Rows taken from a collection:
►

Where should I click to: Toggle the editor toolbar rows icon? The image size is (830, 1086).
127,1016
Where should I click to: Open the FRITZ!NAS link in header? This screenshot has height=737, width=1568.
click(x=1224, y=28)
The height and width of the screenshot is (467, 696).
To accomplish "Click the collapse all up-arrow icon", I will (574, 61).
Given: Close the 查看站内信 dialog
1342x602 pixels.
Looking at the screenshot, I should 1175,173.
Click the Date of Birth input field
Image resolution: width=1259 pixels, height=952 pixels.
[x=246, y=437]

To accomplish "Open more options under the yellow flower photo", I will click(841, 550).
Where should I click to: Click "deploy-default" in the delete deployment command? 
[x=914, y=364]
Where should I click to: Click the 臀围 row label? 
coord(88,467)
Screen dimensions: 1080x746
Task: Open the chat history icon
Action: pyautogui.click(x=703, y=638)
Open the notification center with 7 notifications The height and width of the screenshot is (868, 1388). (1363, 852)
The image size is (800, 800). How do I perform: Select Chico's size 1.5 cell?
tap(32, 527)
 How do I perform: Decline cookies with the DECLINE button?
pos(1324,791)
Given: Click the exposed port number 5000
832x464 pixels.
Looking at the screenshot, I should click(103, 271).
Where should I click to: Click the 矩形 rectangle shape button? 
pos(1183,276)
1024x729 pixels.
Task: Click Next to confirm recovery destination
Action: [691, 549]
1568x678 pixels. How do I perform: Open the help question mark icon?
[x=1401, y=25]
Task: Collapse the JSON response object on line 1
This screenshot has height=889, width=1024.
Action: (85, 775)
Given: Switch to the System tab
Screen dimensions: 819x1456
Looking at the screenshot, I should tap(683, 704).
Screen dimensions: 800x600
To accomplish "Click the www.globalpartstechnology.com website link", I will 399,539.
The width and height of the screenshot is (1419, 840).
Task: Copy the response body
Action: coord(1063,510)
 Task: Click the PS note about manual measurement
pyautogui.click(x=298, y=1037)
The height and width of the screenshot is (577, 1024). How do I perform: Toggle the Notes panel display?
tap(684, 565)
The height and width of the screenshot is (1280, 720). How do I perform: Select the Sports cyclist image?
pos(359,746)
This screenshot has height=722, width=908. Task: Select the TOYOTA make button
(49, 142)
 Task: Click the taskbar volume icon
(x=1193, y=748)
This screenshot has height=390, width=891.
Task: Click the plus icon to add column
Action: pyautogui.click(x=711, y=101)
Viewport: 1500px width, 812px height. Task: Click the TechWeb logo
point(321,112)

◄

> **Directions**
Could you scale the rows from the start through the line containing "click(x=1224, y=28)"? Repeat every one of those lines with the requests unchanged, multiplying each coordinate in the answers by 1.1 and rounding to whole numbers, with halves rounded up.

> **Exercise solution**
Where should I click to: Toggle the editor toolbar rows icon? The image size is (830, 1086).
140,1118
Where should I click to: Open the FRITZ!NAS link in header? This screenshot has height=737, width=1568.
click(x=1346, y=31)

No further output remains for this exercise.